_Information provided_
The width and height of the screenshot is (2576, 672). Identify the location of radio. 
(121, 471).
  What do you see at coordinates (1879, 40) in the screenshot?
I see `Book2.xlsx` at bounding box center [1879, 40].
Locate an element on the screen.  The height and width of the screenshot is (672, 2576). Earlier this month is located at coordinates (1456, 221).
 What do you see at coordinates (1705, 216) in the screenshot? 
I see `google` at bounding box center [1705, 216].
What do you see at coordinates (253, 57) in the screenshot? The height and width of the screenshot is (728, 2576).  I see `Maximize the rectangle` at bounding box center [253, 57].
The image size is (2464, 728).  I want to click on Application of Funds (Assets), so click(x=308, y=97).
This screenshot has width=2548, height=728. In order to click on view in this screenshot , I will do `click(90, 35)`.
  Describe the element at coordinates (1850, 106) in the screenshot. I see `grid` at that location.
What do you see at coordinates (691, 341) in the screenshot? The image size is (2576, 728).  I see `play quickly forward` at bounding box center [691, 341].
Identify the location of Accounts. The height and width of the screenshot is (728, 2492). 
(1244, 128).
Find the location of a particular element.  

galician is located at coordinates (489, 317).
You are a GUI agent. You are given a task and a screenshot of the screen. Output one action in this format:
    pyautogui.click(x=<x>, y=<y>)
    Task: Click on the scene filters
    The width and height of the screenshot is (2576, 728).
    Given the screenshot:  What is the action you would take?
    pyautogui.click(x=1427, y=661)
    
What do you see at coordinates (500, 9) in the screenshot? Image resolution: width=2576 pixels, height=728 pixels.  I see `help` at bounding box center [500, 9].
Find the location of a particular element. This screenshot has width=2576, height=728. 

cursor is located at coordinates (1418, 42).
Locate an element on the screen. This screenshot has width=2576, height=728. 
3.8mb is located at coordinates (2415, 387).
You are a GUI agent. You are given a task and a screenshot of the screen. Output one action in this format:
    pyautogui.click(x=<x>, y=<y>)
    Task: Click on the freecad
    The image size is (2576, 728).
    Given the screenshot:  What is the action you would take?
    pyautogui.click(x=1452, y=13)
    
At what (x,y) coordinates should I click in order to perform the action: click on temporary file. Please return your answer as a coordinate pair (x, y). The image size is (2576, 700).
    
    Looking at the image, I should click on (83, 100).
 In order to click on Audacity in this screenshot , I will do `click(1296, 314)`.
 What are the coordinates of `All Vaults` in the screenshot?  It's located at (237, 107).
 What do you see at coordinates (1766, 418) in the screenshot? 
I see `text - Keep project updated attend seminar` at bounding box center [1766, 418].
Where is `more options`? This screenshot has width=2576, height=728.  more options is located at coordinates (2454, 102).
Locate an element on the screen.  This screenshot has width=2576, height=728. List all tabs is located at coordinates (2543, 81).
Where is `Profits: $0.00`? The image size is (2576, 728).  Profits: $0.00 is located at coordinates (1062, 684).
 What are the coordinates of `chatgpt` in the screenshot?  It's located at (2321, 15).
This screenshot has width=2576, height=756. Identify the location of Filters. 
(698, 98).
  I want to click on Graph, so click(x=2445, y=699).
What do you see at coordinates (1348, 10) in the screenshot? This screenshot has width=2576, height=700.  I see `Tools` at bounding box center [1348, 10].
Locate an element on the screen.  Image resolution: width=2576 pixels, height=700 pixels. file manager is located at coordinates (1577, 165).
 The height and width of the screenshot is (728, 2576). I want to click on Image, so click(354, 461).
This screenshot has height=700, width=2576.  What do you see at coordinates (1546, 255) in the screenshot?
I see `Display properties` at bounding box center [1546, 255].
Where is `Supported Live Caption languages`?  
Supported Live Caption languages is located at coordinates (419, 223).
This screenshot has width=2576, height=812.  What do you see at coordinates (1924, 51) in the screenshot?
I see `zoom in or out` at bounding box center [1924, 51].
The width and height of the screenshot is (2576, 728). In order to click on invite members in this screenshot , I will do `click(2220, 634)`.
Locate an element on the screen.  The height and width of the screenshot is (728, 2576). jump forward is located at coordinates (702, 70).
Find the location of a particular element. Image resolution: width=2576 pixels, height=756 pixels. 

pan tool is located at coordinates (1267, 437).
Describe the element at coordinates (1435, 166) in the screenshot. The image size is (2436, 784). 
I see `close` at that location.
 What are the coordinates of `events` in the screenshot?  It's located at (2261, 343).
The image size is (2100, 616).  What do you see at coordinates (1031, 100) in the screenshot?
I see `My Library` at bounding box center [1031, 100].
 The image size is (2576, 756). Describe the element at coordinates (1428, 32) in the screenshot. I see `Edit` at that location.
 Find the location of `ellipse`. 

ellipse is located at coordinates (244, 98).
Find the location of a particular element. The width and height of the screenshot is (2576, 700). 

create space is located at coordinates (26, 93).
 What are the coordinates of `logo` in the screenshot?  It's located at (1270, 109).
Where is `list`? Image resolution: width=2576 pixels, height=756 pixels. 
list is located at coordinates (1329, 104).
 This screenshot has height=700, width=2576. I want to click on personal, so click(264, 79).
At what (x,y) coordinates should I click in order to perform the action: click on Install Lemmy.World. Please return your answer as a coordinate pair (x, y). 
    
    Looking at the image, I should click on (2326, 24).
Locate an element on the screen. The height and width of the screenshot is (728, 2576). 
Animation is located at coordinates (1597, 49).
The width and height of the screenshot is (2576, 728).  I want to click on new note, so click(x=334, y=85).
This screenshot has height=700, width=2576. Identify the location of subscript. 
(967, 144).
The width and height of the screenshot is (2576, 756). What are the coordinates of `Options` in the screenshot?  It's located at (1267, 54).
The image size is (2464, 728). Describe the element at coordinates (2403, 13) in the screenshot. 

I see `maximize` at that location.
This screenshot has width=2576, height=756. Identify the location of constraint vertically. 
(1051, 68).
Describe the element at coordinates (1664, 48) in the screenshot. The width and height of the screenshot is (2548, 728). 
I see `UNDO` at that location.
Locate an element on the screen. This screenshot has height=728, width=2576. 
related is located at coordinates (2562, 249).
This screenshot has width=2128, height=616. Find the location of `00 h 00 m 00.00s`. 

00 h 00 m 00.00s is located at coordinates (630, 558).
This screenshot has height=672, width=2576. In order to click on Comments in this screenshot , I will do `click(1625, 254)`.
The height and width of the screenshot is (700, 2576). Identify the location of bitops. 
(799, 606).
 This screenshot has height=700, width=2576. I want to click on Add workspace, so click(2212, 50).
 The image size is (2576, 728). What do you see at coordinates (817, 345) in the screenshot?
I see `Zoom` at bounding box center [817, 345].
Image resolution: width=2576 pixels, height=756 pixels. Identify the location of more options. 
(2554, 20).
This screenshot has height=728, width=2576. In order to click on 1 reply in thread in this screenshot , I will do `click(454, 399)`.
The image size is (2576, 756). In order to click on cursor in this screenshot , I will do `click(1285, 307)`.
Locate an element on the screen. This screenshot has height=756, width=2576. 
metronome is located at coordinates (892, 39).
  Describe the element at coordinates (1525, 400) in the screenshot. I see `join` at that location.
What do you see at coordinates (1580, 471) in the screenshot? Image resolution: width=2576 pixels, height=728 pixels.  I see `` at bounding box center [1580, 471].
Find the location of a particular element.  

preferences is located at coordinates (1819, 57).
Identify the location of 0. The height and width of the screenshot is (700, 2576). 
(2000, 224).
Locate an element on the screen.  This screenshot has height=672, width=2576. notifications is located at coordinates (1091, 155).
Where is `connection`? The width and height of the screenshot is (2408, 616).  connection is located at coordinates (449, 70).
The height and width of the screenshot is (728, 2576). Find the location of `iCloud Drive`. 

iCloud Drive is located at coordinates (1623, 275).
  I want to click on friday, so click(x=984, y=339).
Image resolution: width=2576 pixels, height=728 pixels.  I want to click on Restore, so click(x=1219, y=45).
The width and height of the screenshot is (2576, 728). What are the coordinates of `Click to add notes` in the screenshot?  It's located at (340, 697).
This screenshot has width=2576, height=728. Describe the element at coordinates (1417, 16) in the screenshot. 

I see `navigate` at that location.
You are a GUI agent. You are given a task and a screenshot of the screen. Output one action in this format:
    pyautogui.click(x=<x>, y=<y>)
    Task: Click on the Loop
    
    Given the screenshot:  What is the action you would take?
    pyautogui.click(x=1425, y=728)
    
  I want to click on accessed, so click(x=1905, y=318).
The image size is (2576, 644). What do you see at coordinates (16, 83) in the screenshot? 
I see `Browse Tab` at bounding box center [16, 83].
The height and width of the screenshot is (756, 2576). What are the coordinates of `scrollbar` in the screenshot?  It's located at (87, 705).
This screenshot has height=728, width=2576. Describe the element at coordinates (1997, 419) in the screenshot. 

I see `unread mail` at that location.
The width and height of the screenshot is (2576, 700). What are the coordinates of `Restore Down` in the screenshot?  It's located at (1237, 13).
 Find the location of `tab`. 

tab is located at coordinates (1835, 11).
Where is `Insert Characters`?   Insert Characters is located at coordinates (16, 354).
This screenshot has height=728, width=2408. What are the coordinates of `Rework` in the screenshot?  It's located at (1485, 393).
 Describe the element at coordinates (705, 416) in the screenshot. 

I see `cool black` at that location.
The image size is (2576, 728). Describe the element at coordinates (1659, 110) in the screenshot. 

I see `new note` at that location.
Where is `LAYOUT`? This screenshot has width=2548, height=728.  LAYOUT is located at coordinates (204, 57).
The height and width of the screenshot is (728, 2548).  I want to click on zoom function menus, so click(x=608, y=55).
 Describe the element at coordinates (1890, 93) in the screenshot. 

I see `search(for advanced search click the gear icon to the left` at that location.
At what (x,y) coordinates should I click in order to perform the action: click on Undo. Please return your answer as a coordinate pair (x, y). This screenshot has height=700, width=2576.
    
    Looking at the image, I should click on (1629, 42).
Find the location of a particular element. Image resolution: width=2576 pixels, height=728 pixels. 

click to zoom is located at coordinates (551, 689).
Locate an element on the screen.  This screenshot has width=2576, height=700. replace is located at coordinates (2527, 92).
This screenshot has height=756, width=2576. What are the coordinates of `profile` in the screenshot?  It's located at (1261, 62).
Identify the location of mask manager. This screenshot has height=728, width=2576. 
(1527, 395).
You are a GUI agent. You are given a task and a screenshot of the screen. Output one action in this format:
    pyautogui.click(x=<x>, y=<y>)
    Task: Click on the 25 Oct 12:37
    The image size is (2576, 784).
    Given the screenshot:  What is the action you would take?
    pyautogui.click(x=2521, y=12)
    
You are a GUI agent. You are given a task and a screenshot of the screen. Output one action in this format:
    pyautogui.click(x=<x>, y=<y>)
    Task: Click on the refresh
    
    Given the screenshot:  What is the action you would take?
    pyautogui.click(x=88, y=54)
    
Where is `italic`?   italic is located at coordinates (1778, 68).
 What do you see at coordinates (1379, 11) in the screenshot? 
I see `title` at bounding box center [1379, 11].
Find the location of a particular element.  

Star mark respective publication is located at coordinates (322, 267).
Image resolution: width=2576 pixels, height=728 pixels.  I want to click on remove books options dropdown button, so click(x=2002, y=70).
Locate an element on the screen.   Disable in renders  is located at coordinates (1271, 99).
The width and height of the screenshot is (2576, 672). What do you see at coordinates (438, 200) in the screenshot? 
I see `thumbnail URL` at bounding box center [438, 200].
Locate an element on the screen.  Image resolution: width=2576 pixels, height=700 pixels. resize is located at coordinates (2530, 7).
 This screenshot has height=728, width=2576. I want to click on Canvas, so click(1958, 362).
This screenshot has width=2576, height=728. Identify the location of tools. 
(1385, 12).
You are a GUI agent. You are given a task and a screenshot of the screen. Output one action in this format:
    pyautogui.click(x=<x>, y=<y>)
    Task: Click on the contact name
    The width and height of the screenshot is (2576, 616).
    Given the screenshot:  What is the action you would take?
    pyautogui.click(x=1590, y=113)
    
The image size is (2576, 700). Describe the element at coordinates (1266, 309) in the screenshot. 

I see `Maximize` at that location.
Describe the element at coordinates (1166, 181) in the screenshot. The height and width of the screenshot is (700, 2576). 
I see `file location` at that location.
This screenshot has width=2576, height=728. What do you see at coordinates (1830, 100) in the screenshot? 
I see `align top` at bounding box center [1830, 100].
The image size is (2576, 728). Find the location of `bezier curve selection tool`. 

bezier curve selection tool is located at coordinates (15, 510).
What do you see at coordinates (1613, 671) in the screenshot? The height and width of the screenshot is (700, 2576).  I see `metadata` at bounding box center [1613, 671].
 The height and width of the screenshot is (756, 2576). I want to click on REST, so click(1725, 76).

_What is being asked_
Reproduce verbatim the stretch of the entries from the line containing "at (1270, 109)." through the line containing "The width and height of the screenshot is (2576, 756).", including both of those lines.

_Complete answer_
 What are the coordinates of `logo` in the screenshot?  It's located at (1270, 109).
Where is `list`? Image resolution: width=2576 pixels, height=756 pixels. 
list is located at coordinates (1329, 104).
 This screenshot has height=700, width=2576. I want to click on personal, so click(264, 79).
At what (x,y) coordinates should I click in order to perform the action: click on Install Lemmy.World. Please return your answer as a coordinate pair (x, y). 
    
    Looking at the image, I should click on (2326, 24).
Locate an element on the screen. The height and width of the screenshot is (728, 2576). 
Animation is located at coordinates (1597, 49).
The width and height of the screenshot is (2576, 728).  I want to click on new note, so click(x=334, y=85).
This screenshot has height=700, width=2576. Identify the location of subscript. 
(967, 144).
The width and height of the screenshot is (2576, 756). What are the coordinates of `Options` in the screenshot?  It's located at (1267, 54).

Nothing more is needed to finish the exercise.